Pirómanos de todo o país uni-vos

Se a Serra da Estrela vai ficar melhor depois de ser dizimada pelo fogo, é óbvio que o resto do país queimado também vai melhorar imenso…

por João Cerqueira

Há momentos na História da Humanidade em que somos forçados a aceitar que aquilo que parecia evidente e indiscutível é, afinal, o contrário do que pensávamos. Os nossos sentidos e a nossa limitada compreensão tinham-nos induzido em erro. O melhor exemplo foi a Revolução Copernicana: toda a gente via o Sol a mover-se e a Terra parada, quando na realidade acontecia o contrário. Copérnico, e outros antes dele, perceberam o que o resto da Humanidade não conseguia entender.

Em Portugal aconteceu algo semelhante. Uma espécie de Revolução Copernicana foi protagonizada pela ministra Mariana Vieira da Silva quando afirmou que, depois dos incêndios, o Parque Natural da Serra da Estrela iria ficar melhor do que estava. Podemos portanto falar de uma Revolução Mariacana.

Se, até então, os incêndios florestais eram considerados uma catástrofe ambiental que destruía árvores, plantas, animais e casas, além de por vezes provocar a morte de bombeiros e outros cidadãos, depois das declarações da ministra tudo isto terá que ser reequacionado. Mariana Vieira da Silva colocou a Terra a mexer e o fogo que a destrói também. Porque, se a Serra da Estrela vai ficar melhor depois de ser dizimada pelo fogo, é óbvio que o resto do país queimado também vai melhorar imenso.

Esta teoria encontrou resistência entre os geocêntricos dos incêndios que continuam a acreditar que os fogos florestais são uma desgraça para o país. Mas basta olhar de novo para a História para se comprovar que a ministra tem razão. Muitas cidades ficaram melhores depois dos incêndios: Roma incendiada por Nero, Londres depois do grande incêndio no século XVI, Lisboa depois dos grandes incêndios provocados pelo terramoto. Só a Biblioteca de Alexandria é que não melhorou assim muito depois de queimada pelas chamas, mas é a exceção que confirma a regra. Afinal, até os algoritmos do fogo se enganam.

Portanto, se ficou demonstrado que os incêndios melhoram as florestas e as cidades, torna-se agora claro que a melhor maneira de resolvermos os problemas de Portugal é pegar fogo ao país inteiro. O défice, a dívida pública, o endividamento das famílias, a inflação, a covid, os problemas nos hospitais, os problemas na educação, os processos contra Sócrates e Salgado, o aeroporto de Lisboa, e até os próprios incêndios florestais seriam resolvidos se Portugal ardesse completamente. Esfumavam-se. Alguns dos milhares de turistas que garantem a viabilidade económica do país eram capazes de fugir, mas outros – os que interessam – ficariam a assistir à grande queimada dos nossos problemas. E do resto do mundo viriam observadores queimar também as pestanas para tentar perceber o que diabo estávamos a fazer.

***

**O QUE FAZER**
1. No texto sobre os incêndios, que ministra disse que o Parque Natural da Serra da Estrela ia ficar melhor depois dos incêndios?
2. Continua o texto sobre os incêndios a partir do ponto onde ele acaba.

**OS DADOS**
***

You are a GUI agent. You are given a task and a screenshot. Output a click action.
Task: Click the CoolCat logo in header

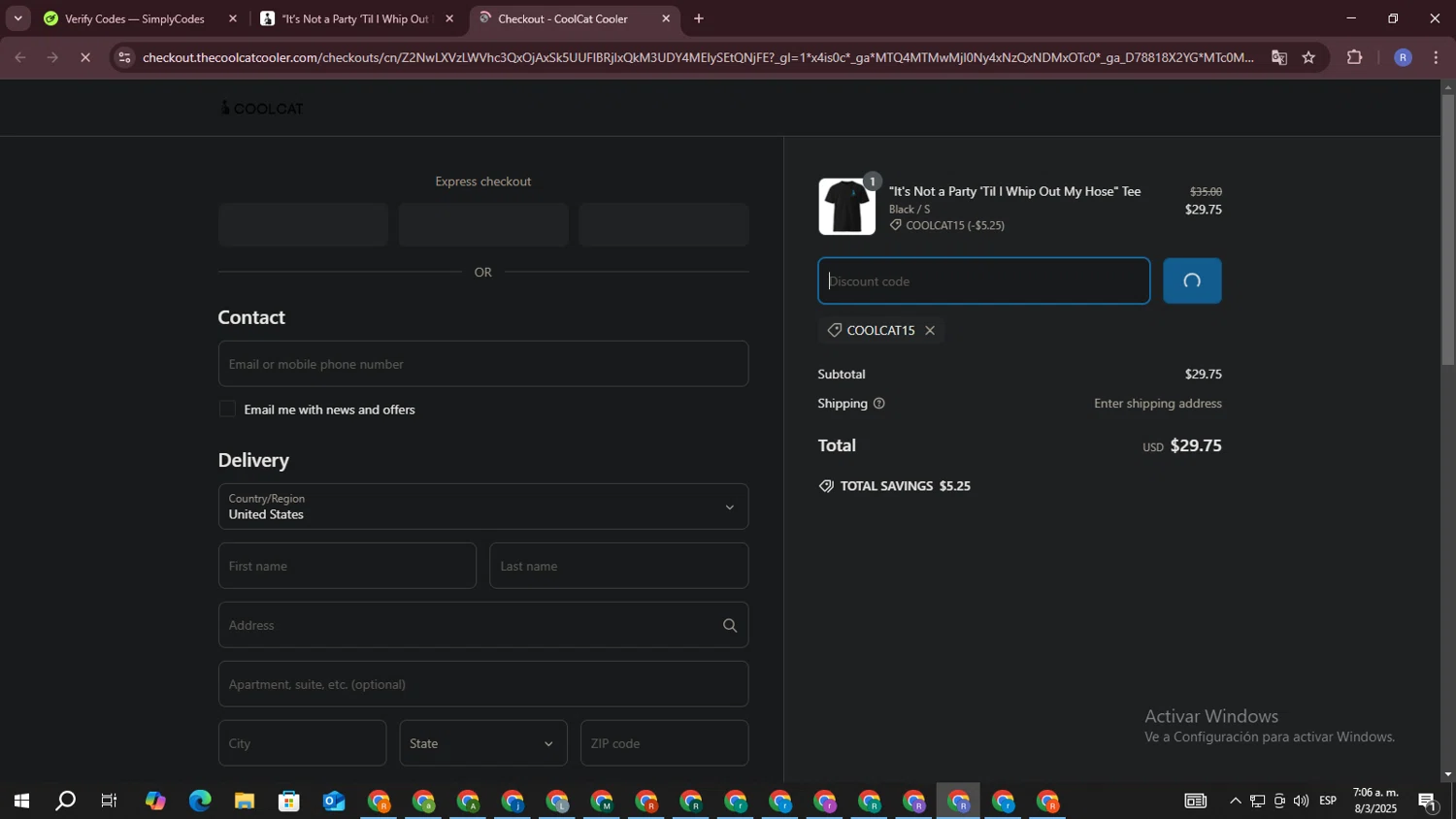[x=262, y=109]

***

**RESPOSTAS ESCRITAS**
1. Mariana Vieira da Silva.

2.
Como tal, na próxima conferência de imprensa a ministra Mariana Vieira da Silva poderia aparecer a tocar uma lira enquanto anunciava a reforma estrutural de pegar fogo ao país todo para o tornar melhor. Primeiro, os bombeiros seriam transformados em incendiários e criado o prémio Fahrenheit 451 para o melhor deles. Depois, seria lançada a campanha Desperte o Nero que há em si e oferecido a cada cidadão com mais de dezoito anos (portugueses e estrangeiros) um kit patriótico composto por uma caixa de fósforos, um bidão com gasolina, um mapa das florestas e uma folha com a seguinte instrução: «Regue o alvo com a gasolina, atire-lhe um fósforo aceso e fuja». Obviamente que teria que haver rigor e planeamento para isto não se tornar num fogaréu à toa que queimaria tudo sem grandes resultados práticos: Observatórios e Grupos de Estudo do Fogo cujas conclusões também arderiam. Além disso, para queimar Lisboa como deve ser seriam convocados os especialistas na matéria que muitos anos antes da ministra perceberam que era a Terra dos fogos quem se mexia: os Super Dragões. Com o seu cântico de guerra «Nós só queremos ver Lisboa a arder», poriam finalmente em prática o seu plano clarividente. E talvez começassem pelas ciclovias.

Dito isto, tenho de confessar que pertenço à minoria obscurantista que continua a acreditar no geocentrismo dos fogos. São uma desgraça para o país. E também considero que os bombeiros são heróis a quem o país muito deve. Como afirmou Churchill: «Nunca tantos deveram tanto a tão poucos». Por isso, apelo aos Neros e às Neras de Viana do Castelo que se limitem a fazer umas fogueiras nos seus quintais ou a acender umas brasas para assar sardinhas. A cidade está muito bem assim e não precisa de ser melhorada pelo fogo.